Syrians need food, shelter, health care, education and water, among other services. 7.8 million, around two thirds of the people in need of aid, live in government-controlled areas, areas that several donor countries have been reluctant to scale up funding for. The government has also imposed restrictions on humanitarians, making it harder to reach people in need.
 

 
#2: 6.2 million Syrians are internally displaced

They have been forced to flee their own homes and live as displaced people in their own country. Many have been displaced several times.
 

 
#3: 50 per cent live at risk of explosive hazards

Explosive hazards can be landmines and unexploded ordnance. This is a major protection concern. Estimates indicate that 10 million people live in contaminated areas.
 

 
#4: 2.1 million school aged children are out of school

Some children have lost up to 6 years of school. Displacement is often the reason. Before the conflict, an estimated 97 per cent of Syrian children attended primary school and 67 per cent attended secondary school.

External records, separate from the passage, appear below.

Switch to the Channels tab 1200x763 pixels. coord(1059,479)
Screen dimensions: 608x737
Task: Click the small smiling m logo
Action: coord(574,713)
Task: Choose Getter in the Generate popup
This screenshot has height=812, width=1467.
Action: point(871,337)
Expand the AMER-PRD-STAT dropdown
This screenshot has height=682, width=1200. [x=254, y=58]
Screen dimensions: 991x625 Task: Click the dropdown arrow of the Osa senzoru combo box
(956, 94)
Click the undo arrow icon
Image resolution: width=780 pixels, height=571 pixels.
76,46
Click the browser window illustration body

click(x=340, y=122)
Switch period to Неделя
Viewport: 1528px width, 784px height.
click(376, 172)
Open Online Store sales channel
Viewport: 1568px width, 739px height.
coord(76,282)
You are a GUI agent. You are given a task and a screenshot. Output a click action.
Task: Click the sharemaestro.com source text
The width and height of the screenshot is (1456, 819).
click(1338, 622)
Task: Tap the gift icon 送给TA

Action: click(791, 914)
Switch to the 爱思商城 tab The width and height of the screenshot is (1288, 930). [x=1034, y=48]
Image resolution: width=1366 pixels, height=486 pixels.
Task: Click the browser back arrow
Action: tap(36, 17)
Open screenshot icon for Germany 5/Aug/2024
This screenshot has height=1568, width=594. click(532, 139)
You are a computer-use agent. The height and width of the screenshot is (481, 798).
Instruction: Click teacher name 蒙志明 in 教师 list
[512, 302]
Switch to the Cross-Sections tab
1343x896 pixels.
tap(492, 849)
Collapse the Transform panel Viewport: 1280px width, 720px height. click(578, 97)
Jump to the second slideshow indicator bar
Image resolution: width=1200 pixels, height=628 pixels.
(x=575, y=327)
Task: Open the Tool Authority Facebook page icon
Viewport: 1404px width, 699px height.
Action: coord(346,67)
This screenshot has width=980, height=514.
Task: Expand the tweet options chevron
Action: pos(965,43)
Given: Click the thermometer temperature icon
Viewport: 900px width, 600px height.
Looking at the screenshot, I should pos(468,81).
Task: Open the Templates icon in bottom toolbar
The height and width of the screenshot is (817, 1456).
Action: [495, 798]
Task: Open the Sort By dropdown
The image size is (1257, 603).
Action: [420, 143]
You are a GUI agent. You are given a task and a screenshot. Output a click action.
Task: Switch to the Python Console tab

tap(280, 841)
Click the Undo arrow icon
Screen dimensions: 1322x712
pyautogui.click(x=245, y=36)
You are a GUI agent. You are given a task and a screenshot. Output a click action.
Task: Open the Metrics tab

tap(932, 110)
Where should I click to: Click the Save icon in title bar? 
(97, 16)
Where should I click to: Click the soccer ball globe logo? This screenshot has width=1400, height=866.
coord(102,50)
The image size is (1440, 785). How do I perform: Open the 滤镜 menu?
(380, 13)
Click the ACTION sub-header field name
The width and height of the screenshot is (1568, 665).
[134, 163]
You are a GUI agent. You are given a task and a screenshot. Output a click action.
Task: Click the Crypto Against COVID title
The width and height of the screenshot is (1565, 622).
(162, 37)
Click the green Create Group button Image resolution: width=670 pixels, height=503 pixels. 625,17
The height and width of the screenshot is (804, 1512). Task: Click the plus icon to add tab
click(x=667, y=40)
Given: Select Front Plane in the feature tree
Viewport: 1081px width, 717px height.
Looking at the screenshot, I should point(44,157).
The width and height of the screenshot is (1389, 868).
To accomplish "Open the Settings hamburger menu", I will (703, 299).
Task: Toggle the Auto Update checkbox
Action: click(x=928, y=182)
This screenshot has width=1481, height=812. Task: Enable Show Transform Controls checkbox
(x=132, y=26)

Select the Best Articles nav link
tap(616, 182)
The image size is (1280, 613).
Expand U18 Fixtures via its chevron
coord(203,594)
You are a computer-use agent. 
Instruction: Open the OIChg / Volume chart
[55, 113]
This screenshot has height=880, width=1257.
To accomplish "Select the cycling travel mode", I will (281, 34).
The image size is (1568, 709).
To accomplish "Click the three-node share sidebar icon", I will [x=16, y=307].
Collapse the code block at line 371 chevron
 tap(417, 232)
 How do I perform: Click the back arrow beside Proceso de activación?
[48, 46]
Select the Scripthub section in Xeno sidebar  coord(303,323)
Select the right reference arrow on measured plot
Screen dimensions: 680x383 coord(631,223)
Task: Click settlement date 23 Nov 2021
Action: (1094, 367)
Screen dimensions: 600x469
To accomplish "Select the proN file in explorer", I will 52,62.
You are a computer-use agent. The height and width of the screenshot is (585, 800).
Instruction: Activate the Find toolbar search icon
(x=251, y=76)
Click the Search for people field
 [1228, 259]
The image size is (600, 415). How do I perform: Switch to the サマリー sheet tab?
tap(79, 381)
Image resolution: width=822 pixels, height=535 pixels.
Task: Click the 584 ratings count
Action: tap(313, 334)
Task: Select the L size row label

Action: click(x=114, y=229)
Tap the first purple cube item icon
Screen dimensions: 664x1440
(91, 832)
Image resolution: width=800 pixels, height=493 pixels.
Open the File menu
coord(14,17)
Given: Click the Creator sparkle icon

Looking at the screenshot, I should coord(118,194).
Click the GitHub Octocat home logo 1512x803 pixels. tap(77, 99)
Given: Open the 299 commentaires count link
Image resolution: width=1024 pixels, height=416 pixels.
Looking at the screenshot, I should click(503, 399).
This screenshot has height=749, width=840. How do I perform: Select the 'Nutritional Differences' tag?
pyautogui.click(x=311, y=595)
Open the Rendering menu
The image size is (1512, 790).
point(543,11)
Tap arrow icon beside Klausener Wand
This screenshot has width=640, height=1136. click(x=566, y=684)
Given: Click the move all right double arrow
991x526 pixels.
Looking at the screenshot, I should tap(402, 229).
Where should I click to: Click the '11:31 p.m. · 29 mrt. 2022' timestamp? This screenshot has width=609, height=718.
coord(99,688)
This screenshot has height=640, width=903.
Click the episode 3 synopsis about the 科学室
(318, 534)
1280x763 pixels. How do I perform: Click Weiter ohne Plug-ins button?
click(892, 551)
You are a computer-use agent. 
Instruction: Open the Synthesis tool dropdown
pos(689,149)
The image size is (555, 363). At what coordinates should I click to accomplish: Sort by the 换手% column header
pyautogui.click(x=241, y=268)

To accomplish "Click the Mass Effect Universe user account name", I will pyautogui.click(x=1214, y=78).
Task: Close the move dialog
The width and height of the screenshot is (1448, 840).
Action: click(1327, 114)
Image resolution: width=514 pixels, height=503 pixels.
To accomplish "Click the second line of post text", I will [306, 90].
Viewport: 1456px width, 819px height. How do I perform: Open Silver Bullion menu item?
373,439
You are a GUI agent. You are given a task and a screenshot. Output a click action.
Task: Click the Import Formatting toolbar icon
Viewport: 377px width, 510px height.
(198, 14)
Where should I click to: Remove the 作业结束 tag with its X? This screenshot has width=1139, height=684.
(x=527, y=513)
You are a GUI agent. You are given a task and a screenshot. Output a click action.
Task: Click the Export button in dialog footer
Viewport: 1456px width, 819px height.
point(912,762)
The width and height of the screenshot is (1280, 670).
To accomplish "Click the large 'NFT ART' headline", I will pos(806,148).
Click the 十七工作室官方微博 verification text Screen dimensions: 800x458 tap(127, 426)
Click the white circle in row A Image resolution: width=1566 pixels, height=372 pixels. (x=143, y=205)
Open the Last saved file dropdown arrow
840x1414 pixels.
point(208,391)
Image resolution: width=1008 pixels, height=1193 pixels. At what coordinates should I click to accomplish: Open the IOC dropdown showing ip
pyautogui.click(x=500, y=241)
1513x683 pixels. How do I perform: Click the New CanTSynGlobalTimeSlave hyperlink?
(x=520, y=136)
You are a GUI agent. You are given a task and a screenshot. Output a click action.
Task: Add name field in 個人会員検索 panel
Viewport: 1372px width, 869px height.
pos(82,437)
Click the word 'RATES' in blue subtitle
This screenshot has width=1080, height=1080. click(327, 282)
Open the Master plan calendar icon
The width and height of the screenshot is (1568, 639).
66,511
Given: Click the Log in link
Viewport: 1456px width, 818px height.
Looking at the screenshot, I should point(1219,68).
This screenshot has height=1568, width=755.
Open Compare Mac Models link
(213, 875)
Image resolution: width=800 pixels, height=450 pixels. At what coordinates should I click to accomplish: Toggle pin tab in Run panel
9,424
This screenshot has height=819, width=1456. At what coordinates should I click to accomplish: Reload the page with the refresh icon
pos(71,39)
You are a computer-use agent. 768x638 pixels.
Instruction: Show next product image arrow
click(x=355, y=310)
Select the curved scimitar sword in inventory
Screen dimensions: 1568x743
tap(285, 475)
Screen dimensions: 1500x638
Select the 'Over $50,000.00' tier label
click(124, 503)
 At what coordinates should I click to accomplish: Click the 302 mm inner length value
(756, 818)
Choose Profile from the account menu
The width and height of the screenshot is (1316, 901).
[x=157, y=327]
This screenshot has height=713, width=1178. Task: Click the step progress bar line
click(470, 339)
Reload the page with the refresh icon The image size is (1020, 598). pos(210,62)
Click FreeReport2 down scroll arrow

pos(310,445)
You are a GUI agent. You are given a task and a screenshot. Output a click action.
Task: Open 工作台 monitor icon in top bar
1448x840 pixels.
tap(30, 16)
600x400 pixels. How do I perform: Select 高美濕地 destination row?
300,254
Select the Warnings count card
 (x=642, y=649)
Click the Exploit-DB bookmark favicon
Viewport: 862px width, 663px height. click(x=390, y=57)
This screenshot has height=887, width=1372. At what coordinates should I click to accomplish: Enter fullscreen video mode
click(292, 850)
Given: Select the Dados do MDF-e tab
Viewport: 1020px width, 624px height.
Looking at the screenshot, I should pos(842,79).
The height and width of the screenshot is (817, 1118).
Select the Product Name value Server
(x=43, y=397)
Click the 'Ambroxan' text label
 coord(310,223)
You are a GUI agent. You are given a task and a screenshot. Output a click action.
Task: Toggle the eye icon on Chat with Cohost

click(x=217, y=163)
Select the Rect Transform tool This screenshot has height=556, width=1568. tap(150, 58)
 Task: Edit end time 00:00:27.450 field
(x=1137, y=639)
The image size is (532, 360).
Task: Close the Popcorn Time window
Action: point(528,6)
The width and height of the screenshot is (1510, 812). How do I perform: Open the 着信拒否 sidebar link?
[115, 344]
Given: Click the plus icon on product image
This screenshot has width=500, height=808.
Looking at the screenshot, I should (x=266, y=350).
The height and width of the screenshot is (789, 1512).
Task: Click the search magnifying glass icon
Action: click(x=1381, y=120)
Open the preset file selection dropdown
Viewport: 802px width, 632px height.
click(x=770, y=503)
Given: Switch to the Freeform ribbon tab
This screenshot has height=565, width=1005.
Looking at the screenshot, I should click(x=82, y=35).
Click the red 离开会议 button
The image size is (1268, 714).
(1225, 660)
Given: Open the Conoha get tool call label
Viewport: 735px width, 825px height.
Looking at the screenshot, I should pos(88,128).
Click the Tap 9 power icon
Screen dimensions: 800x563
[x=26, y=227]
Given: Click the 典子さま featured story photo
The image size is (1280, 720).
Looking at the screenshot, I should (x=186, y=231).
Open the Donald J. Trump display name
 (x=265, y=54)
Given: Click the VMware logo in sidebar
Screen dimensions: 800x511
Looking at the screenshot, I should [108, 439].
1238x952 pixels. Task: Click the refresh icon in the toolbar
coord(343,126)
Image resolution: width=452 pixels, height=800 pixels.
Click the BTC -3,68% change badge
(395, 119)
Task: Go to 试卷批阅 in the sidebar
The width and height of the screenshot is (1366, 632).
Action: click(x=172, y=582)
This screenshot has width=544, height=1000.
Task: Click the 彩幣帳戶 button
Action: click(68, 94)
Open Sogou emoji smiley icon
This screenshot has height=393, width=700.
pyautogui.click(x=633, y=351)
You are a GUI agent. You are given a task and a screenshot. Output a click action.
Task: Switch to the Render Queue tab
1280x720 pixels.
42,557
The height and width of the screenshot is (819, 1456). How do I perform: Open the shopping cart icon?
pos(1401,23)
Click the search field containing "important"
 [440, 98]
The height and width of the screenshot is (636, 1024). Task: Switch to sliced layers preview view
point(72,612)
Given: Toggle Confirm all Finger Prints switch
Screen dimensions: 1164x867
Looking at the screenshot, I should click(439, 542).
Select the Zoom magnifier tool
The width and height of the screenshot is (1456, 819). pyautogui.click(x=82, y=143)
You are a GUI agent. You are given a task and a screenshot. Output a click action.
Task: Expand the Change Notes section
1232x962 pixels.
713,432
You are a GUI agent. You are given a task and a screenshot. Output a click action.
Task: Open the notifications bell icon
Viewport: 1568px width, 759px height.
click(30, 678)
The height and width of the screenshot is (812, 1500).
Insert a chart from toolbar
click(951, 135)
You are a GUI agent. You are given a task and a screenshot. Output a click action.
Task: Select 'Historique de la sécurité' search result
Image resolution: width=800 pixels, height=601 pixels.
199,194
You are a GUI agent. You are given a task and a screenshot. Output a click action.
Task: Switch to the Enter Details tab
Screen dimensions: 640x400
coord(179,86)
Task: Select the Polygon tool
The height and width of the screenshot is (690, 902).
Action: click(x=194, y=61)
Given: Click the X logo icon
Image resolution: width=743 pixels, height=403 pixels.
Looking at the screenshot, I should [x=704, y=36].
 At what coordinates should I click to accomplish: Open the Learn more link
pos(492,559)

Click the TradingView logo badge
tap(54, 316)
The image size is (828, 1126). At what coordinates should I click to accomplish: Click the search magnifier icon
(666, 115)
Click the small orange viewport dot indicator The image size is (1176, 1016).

The Syria crisis has had a devastating impact on both the education opportunities available and the quality of these opportunities; it has left a generation of children and youth unprotected, disconnected and often unable to access their right to learn.
 

 
#5: One in four schools have been damaged or destroyed

With one in four schools destroyed or damaged, under attack and/or used for temporary shelters after years of conflict, schools are no longer a safe or joyful place for children to hope and dream. In addition to school children, this also affects the teachers. 180,000 teachers no longer have a school to work at.
 

 
#6: 5.7 million Syrians live as refugees in neighbouring countries

The neighbouring countries, Turkey, Lebanon, Iraq and Egypt, have shown an incredible generosity, hosting a total of 5.7 million refugees. Donors must continue to support neighbouring countries so that refugees can continue living in safety and dignity, with their most basic needs such as food, water, shelter, health care and education covered.
 

 
#7: 70 per cent of the refugees are living below the poverty line

In the neighbouring countries, 70 per cent of the refugees live below the poverty line. Most of them are in debt. As a result, to support their families, many kids have had to drop out of school and work instead. Among Syrian refugees in Lebanon, one in three boys aged 15 to 17 are engaged in child labour.
 

 
#8: The regional response plan for Syrian refugees was only partly funded last year

Only about 52 per cent of the money needed to respond to the refugee crisis in the region was received last year. The response inside Syria was also heavily under-funded.

This year there is a need for about 5.5 billion USD to the regional response and 3.3 billion USD to respond to the humanitarian needs inside Syria.

Without more money, life-saving and life-sustaining activities will be heavily affected. NRC calls for a scale-up of humanitarian assistance inside government-controlled areas, in addition to continued assistance to Syrians in areas outside of government control and to refugees in neighbouring countries.